**Short problem**. Put each line of the listing below into a JSON list of strings, one string per line, leaving out blank lines.

**Exercise input**.
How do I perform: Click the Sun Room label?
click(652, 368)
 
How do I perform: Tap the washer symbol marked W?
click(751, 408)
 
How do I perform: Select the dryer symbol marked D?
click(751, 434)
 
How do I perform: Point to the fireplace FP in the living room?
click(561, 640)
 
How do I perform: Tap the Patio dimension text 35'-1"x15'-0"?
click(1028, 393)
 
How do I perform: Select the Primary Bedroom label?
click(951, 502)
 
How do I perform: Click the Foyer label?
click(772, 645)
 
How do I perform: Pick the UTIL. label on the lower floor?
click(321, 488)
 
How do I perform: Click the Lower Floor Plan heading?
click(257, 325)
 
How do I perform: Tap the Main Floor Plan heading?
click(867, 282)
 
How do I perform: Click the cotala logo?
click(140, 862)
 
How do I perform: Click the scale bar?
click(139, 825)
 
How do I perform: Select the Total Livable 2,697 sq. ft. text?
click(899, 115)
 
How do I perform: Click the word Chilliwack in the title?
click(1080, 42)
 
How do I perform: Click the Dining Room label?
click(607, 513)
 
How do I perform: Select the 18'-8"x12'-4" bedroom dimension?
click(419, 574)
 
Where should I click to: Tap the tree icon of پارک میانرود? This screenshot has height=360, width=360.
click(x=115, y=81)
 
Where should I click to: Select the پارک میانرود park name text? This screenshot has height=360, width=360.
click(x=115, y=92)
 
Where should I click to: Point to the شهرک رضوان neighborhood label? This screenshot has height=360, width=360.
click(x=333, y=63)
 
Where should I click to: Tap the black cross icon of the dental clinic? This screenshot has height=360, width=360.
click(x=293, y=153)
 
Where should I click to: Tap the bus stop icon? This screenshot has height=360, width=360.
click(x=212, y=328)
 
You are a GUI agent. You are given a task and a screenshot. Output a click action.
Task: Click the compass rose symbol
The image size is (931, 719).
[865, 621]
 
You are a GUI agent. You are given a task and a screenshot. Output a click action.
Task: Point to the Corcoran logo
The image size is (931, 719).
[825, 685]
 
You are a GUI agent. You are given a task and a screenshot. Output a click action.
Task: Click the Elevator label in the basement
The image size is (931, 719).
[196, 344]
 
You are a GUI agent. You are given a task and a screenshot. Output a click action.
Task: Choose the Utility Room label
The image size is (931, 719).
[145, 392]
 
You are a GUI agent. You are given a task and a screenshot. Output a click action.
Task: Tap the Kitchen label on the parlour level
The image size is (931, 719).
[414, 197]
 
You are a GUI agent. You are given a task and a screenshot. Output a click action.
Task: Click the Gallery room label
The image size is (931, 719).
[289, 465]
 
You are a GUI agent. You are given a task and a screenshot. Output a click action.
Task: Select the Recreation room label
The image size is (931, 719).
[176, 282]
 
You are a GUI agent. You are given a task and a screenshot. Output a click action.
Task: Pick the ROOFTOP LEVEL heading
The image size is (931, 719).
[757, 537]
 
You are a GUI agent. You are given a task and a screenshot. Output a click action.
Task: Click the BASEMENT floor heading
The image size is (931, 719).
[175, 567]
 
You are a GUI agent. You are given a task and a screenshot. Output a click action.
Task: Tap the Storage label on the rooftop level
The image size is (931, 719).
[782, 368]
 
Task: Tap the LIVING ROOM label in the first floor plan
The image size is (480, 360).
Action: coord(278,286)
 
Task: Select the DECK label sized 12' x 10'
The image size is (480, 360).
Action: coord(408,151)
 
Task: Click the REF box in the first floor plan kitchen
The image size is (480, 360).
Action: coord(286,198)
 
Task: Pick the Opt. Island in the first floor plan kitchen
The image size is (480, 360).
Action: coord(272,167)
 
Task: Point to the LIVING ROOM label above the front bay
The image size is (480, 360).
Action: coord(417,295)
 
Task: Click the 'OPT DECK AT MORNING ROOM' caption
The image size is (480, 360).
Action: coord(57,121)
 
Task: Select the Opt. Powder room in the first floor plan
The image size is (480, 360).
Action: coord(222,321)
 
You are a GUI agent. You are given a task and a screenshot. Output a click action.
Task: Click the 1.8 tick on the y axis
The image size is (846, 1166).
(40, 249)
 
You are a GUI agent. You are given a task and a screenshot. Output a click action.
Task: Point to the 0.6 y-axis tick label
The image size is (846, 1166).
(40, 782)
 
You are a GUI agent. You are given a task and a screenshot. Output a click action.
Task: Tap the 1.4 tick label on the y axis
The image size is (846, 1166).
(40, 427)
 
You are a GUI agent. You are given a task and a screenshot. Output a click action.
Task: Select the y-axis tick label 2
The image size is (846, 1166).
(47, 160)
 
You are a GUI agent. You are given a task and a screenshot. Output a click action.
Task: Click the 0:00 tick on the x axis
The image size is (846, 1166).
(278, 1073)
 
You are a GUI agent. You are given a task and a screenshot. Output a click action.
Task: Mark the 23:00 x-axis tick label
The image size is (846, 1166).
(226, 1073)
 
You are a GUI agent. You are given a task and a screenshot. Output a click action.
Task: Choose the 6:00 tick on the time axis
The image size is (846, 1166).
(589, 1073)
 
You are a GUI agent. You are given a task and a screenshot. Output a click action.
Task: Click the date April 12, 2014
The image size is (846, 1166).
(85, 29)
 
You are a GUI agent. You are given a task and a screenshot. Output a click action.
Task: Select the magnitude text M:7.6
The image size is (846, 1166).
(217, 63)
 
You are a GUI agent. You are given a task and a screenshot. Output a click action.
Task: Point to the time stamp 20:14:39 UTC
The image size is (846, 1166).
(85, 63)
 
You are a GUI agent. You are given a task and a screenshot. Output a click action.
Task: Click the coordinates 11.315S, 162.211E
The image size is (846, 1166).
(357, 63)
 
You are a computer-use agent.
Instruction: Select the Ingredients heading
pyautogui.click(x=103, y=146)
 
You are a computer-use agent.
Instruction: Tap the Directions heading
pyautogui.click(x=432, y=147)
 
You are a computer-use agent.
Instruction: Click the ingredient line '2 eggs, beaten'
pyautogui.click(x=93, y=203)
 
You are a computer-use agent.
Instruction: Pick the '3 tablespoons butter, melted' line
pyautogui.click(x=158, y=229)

**Full output**.
[
  "How do I perform: Click the Sun Room label?",
  "click(652, 368)",
  "How do I perform: Tap the washer symbol marked W?",
  "click(751, 408)",
  "How do I perform: Select the dryer symbol marked D?",
  "click(751, 434)",
  "How do I perform: Point to the fireplace FP in the living room?",
  "click(561, 640)",
  "How do I perform: Tap the Patio dimension text 35'-1\"x15'-0\"?",
  "click(1028, 393)",
  "How do I perform: Select the Primary Bedroom label?",
  "click(951, 502)",
  "How do I perform: Click the Foyer label?",
  "click(772, 645)",
  "How do I perform: Pick the UTIL. label on the lower floor?",
  "click(321, 488)",
  "How do I perform: Click the Lower Floor Plan heading?",
  "click(257, 325)",
  "How do I perform: Tap the Main Floor Plan heading?",
  "click(867, 282)",
  "How do I perform: Click the cotala logo?",
  "click(140, 862)",
  "How do I perform: Click the scale bar?",
  "click(139, 825)",
  "How do I perform: Select the Total Livable 2,697 sq. ft. text?",
  "click(899, 115)",
  "How do I perform: Click the word Chilliwack in the title?",
  "click(1080, 42)",
  "How do I perform: Click the Dining Room label?",
  "click(607, 513)",
  "How do I perform: Select the 18'-8\"x12'-4\" bedroom dimension?",
  "click(419, 574)",
  "Where should I click to: Tap the tree icon of پارک میانرود? This screenshot has height=360, width=360.",
  "click(x=115, y=81)",
  "Where should I click to: Select the پارک میانرود park name text? This screenshot has height=360, width=360.",
  "click(x=115, y=92)",
  "Where should I click to: Point to the شهرک رضوان neighborhood label? This screenshot has height=360, width=360.",
  "click(x=333, y=63)",
  "Where should I click to: Tap the black cross icon of the dental clinic? This screenshot has height=360, width=360.",
  "click(x=293, y=153)",
  "Where should I click to: Tap the bus stop icon? This screenshot has height=360, width=360.",
  "click(x=212, y=328)",
  "You are a GUI agent. You are given a task and a screenshot. Output a click action.",
  "Task: Click the compass rose symbol",
  "The image size is (931, 719).",
  "[865, 621]",
  "You are a GUI agent. You are given a task and a screenshot. Output a click action.",
  "Task: Point to the Corcoran logo",
  "The image size is (931, 719).",
  "[825, 685]",
  "You are a GUI agent. You are given a task and a screenshot. Output a click action.",
  "Task: Click the Elevator label in the basement",
  "The image size is (931, 719).",
  "[196, 344]",
  "You are a GUI agent. You are given a task and a screenshot. Output a click action.",
  "Task: Choose the Utility Room label",
  "The image size is (931, 719).",
  "[145, 392]",
  "You are a GUI agent. You are given a task and a screenshot. Output a click action.",
  "Task: Tap the Kitchen label on the parlour level",
  "The image size is (931, 719).",
  "[414, 197]",
  "You are a GUI agent. You are given a task and a screenshot. Output a click action.",
  "Task: Click the Gallery room label",
  "The image size is (931, 719).",
  "[289, 465]",
  "You are a GUI agent. You are given a task and a screenshot. Output a click action.",
  "Task: Select the Recreation room label",
  "The image size is (931, 719).",
  "[176, 282]",
  "You are a GUI agent. You are given a task and a screenshot. Output a click action.",
  "Task: Pick the ROOFTOP LEVEL heading",
  "The image size is (931, 719).",
  "[757, 537]",
  "You are a GUI agent. You are given a task and a screenshot. Output a click action.",
  "Task: Click the BASEMENT floor heading",
  "The image size is (931, 719).",
  "[175, 567]",
  "You are a GUI agent. You are given a task and a screenshot. Output a click action.",
  "Task: Tap the Storage label on the rooftop level",
  "The image size is (931, 719).",
  "[782, 368]",
  "Task: Tap the LIVING ROOM label in the first floor plan",
  "The image size is (480, 360).",
  "Action: coord(278,286)",
  "Task: Select the DECK label sized 12' x 10'",
  "The image size is (480, 360).",
  "Action: coord(408,151)",
  "Task: Click the REF box in the first floor plan kitchen",
  "The image size is (480, 360).",
  "Action: coord(286,198)",
  "Task: Pick the Opt. Island in the first floor plan kitchen",
  "The image size is (480, 360).",
  "Action: coord(272,167)",
  "Task: Point to the LIVING ROOM label above the front bay",
  "The image size is (480, 360).",
  "Action: coord(417,295)",
  "Task: Click the 'OPT DECK AT MORNING ROOM' caption",
  "The image size is (480, 360).",
  "Action: coord(57,121)",
  "Task: Select the Opt. Powder room in the first floor plan",
  "The image size is (480, 360).",
  "Action: coord(222,321)",
  "You are a GUI agent. You are given a task and a screenshot. Output a click action.",
  "Task: Click the 1.8 tick on the y axis",
  "The image size is (846, 1166).",
  "(40, 249)",
  "You are a GUI agent. You are given a task and a screenshot. Output a click action.",
  "Task: Point to the 0.6 y-axis tick label",
  "The image size is (846, 1166).",
  "(40, 782)",
  "You are a GUI agent. You are given a task and a screenshot. Output a click action.",
  "Task: Tap the 1.4 tick label on the y axis",
  "The image size is (846, 1166).",
  "(40, 427)",
  "You are a GUI agent. You are given a task and a screenshot. Output a click action.",
  "Task: Select the y-axis tick label 2",
  "The image size is (846, 1166).",
  "(47, 160)",
  "You are a GUI agent. You are given a task and a screenshot. Output a click action.",
  "Task: Click the 0:00 tick on the x axis",
  "The image size is (846, 1166).",
  "(278, 1073)",
  "You are a GUI agent. You are given a task and a screenshot. Output a click action.",
  "Task: Mark the 23:00 x-axis tick label",
  "The image size is (846, 1166).",
  "(226, 1073)",
  "You are a GUI agent. You are given a task and a screenshot. Output a click action.",
  "Task: Choose the 6:00 tick on the time axis",
  "The image size is (846, 1166).",
  "(589, 1073)",
  "You are a GUI agent. You are given a task and a screenshot. Output a click action.",
  "Task: Click the date April 12, 2014",
  "The image size is (846, 1166).",
  "(85, 29)",
  "You are a GUI agent. You are given a task and a screenshot. Output a click action.",
  "Task: Select the magnitude text M:7.6",
  "The image size is (846, 1166).",
  "(217, 63)",
  "You are a GUI agent. You are given a task and a screenshot. Output a click action.",
  "Task: Point to the time stamp 20:14:39 UTC",
  "The image size is (846, 1166).",
  "(85, 63)",
  "You are a GUI agent. You are given a task and a screenshot. Output a click action.",
  "Task: Click the coordinates 11.315S, 162.211E",
  "The image size is (846, 1166).",
  "(357, 63)",
  "You are a computer-use agent.",
  "Instruction: Select the Ingredients heading",
  "pyautogui.click(x=103, y=146)",
  "You are a computer-use agent.",
  "Instruction: Tap the Directions heading",
  "pyautogui.click(x=432, y=147)",
  "You are a computer-use agent.",
  "Instruction: Click the ingredient line '2 eggs, beaten'",
  "pyautogui.click(x=93, y=203)",
  "You are a computer-use agent.",
  "Instruction: Pick the '3 tablespoons butter, melted' line",
  "pyautogui.click(x=158, y=229)"
]